The flag is always applied, even on single-pass conversions. The 25% write premium on a one-off call is negligible ($0.75/MTok on what is typically a small document), and unconditional application keeps the strategy stateless.

Token Flow Across Iterations

Iteration	What Happens	Token Type
1 (initial)	PDF processed and written to cache	`cache_creation_input_tokens`
2+ (refinement)	PDF served from cache	`cache_read_input_tokens`

The screenshot and prompt text change on every iteration, so only the PDF block benefits from caching.

Cache Lifetime

Anthropic’s ephemeral cache has a 5-minute TTL, refreshed on each cache hit. Since refinement iterations happen seconds apart, the cache stays warm for the entire conversion.

Cost Model

Rates are for Claude Sonnet 4 (claude-sonnet-4-6):

Token Type	Rate	vs Normal Input
Normal input	$3.00 / MTok	baseline
Cache write	$3.75 / MTok	+25% surcharge
Cache read	$0.30 / MTok	-90% discount

Savings Formula

savings      = cacheReadTokens  x ($3.00 - $0.30) / 1,000,000
writeCost    = cacheWriteTokens x $0.75 / 1,000,000
netSavings   = savings - writeCost

Example: Typical 5-Page PDF

Assume the PDF produces ~10,000 input tokens per call:

	Tokens	Cost
Iteration 1 (cache write)	10,000 write	$0.0075 extra
Iterations 2-5 (cache reads)	40,000 read	$0.0120 instead of $0.1200
Net savings		$0.1005

That’s a ~83% reduction in PDF input costs across the refinement loop.

Scaling Impact

For high-fidelity conversions (6+ iterations), savings increase with each additional iteration since the write cost is paid once while the read discount compounds:

Iterations	Cache Writes	Cache Reads	Net Savings	% Saved on PDF Input
1 (single-pass)	10,000	0	-$0.0075	-25% (write premium)
2	10,000	10,000	$0.0195	65%
4	10,000	30,000	$0.0735	82%
6	10,000	50,000	$0.1275	85%

Tracking and Logging

Log Output

After the iteration loop completes, cache stats are logged when any caching occurred:

Agentic Vision: Completed in 5 iterations. Tokens: 62,000 in / 8,400 out. Cost: $0.2120
Cache: 10,000 write tokens, 40,000 read tokens. Net savings: $0.1005

TokenUsage Fields

Three optional fields are included in the returned TokenUsage object (defined in packages/shared/src/benchmark-types.ts):

interface TokenUsage {
  inputTokens: number;
  outputTokens: number;
  model: string;
  estimatedCostUsd: number;
  cacheReadTokens?: number;      // Total tokens served from cache
  cacheWriteTokens?: number;     // Total tokens written to cache
  netCacheSavingsUsd?: number;   // Net dollar savings (reads discount minus write premium)

• **Recorded information**

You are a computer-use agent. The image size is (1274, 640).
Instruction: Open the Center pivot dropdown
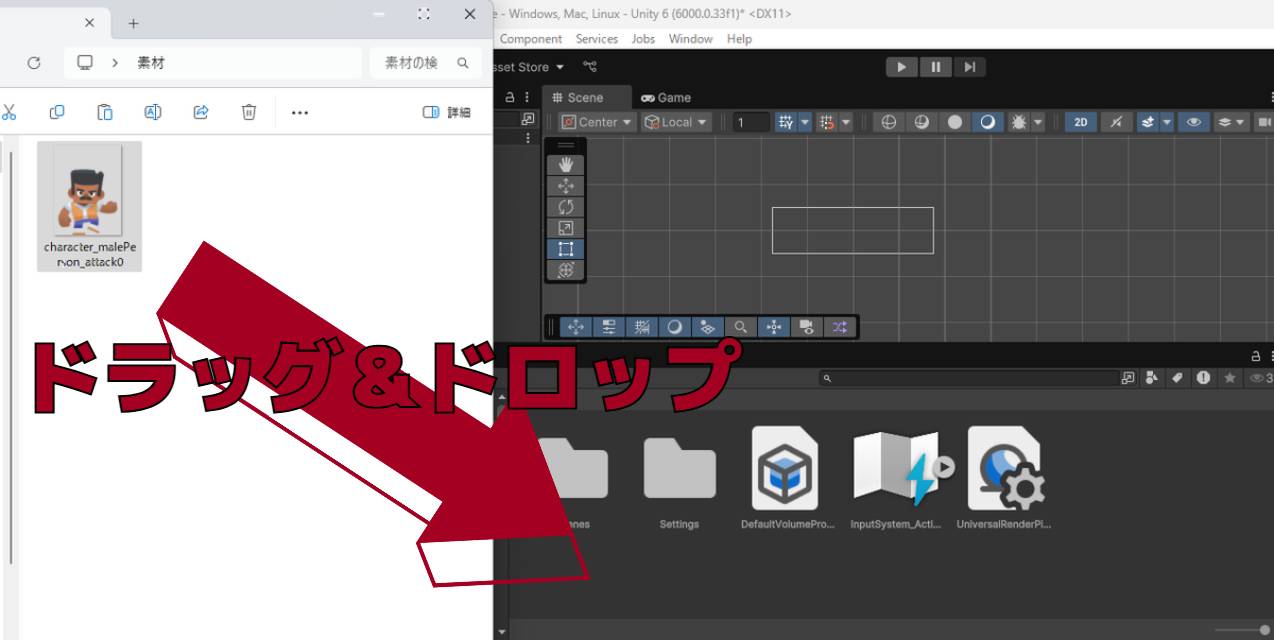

• **Exercise objective**
The page text above has a table of rates for Claude Sonnet 4. List every token type in that table, with its rate and how it compares with normal input.

• **Written response**
- Normal input: $3.00 / MTok, baseline
- Cache write: $3.75 / MTok, +25% surcharge
- Cache read: $0.30 / MTok, -90% discount